■ EXTRACT TO READ
++++++++++

Food Law News - UK - 2006


FSA News Item, 13 March 2006

BSE - FSA Board Meeting – Lifting of Ban on British Beef and SEAC Sheep subgroup position statement on atypical scrapie

The Agency held an Open Board Meeting in Glasgow on Thursday 9 March 2006 . The following is an extract from the report:

Lifting of Ban on British Beef

The Chief Executive informed the Board that a meeting in Brussels on 8 March had agreed unanimously that a resumption of trade in British beef should be allowed across the European Community and beyond, subsequent to certain conditions being met.

These included: all animals born before August 1996 should continue to be kept out of the food chain, both in this country and for export; only products from animals slaughtered after 15 June 2005 should be eligible for export; and meat from bovine animals slaughtered before the formal lifting of the ban could only be traded with other Member States after the removal of vertebral column. It would take about six weeks for the European Parliament to be consulted and the necessary formalities to be completed before the ban could be lifted.

Board report: SEAC Sheep subgroup position statement on atypical scrapie

Cattle and sheep are known to suffer from a group of transmissable neurological diseases known as TSEs. One of the best known of these is BSE in cattle. It has previously been recognised by the Board that there is a possible risk of BSE in sheep because they ate the same feed that gave cattle BSE and it has been shown that sheep can be experimentally infected with BSE.

++++++++++

■ INFORMATION PROVIDED

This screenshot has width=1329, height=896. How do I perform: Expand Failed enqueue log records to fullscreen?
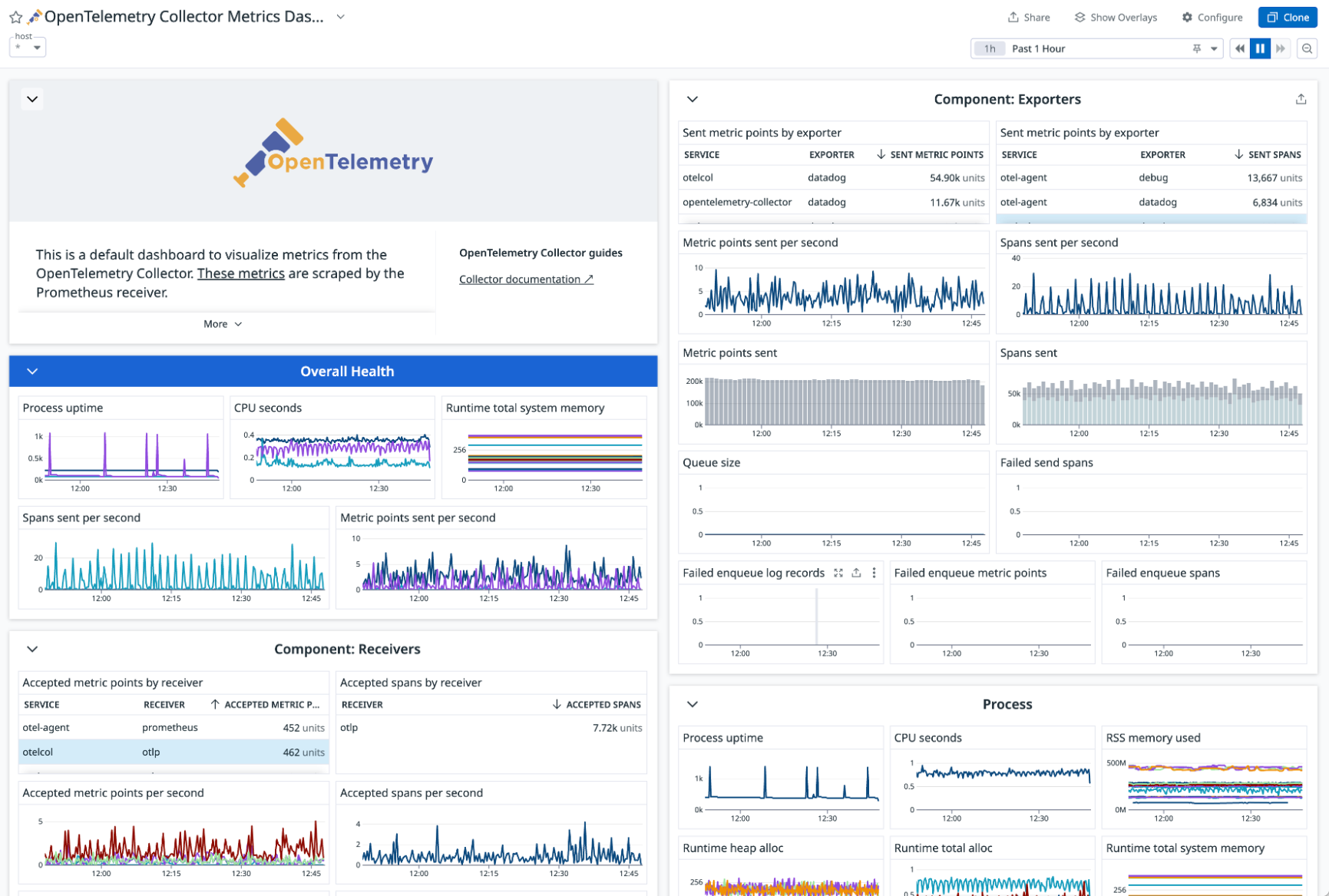(838, 573)
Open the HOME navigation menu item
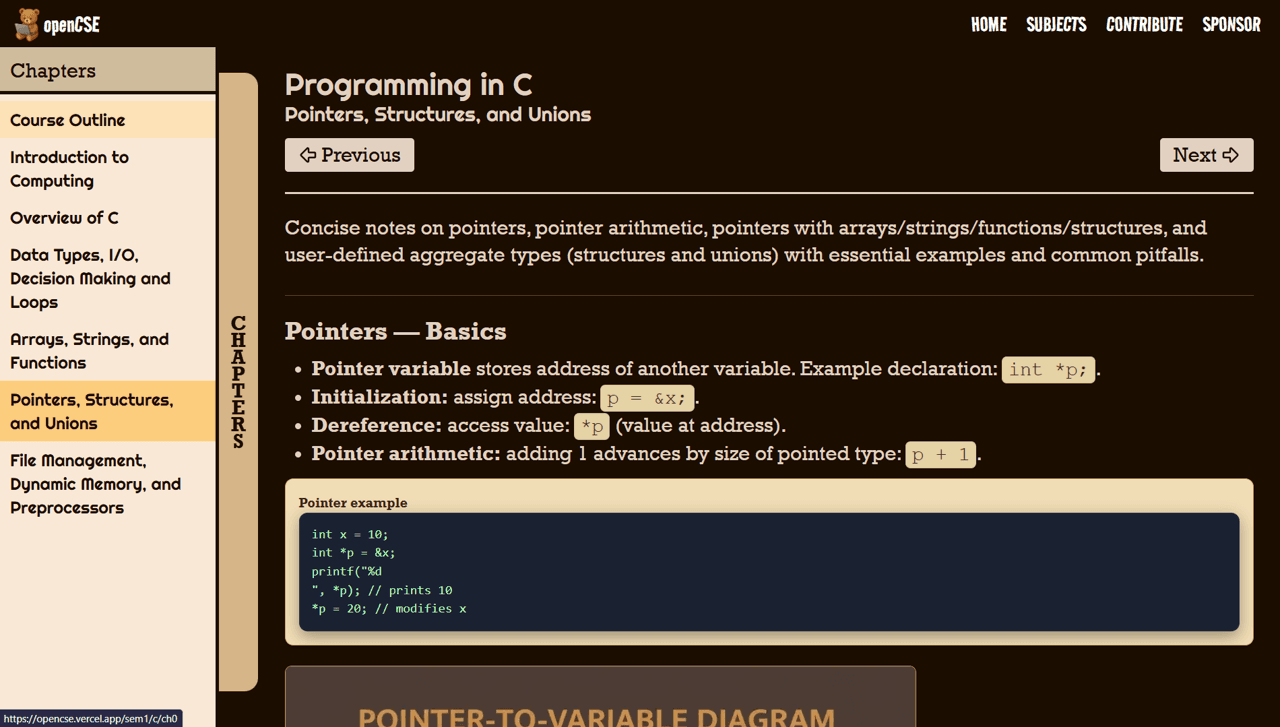Viewport: 1280px width, 727px height. 989,24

++++++++++

■ ACTIVITIES
1) According to the news item about the beef ban, how long would it take before the ban could be lifted?
2) For each statement, say whether it agrees with the news item about the beef ban, and quote the words that decide it.
(a) The Brussels meeting on 8 March reached its decision by a majority vote.
(b) Only products from animals slaughtered after 15 June 2005 would be eligible for export.
(c) Sheep have been shown to catch BSE when infected in experiments.
3) Write the next part of the news item about the beef ban, picking up after its last sentence.

■ TASK ANSWERS
1) About six weeks.

2)
(a) No: "had agreed unanimously"
(b) Yes: "only products from animals slaughtered after 15 June 2005 should be eligible for export"
(c) Yes: "it has been shown that sheep can be experimentally infected with BSE"

3)
UK and other member states are required under EU law to undertake TSE surveillance testing of a portion of sheep slaughtered each year. All TSE positive samples are then also tested for BSE using the EU approved tests. In Great Britain a total of over 2,400 samples, collected between 1998 and 2005, have been tested to differentiate between BSE and scrapie with no findings of BSE.

This paper drew attention to a position statement by the SEAC Sheep Subgroup, which summarises the current knowledge on a recently recognised form of TSE disease in sheep known as atypical scrapie. The paper concludes that atypical scrapie could reliably be distinguished from the previously-known TSE in sheep, now termed classical scrapie, and from experimental BSE in sheep. In his introduction to the discussion, the Chief Executive informed the Board that the French and Cypriot Governments had recently announced some unusual results from three sheep that at this stage of testing did not appear to be atypical scrapie. More tests were now underway, but these could take up to two years to complete.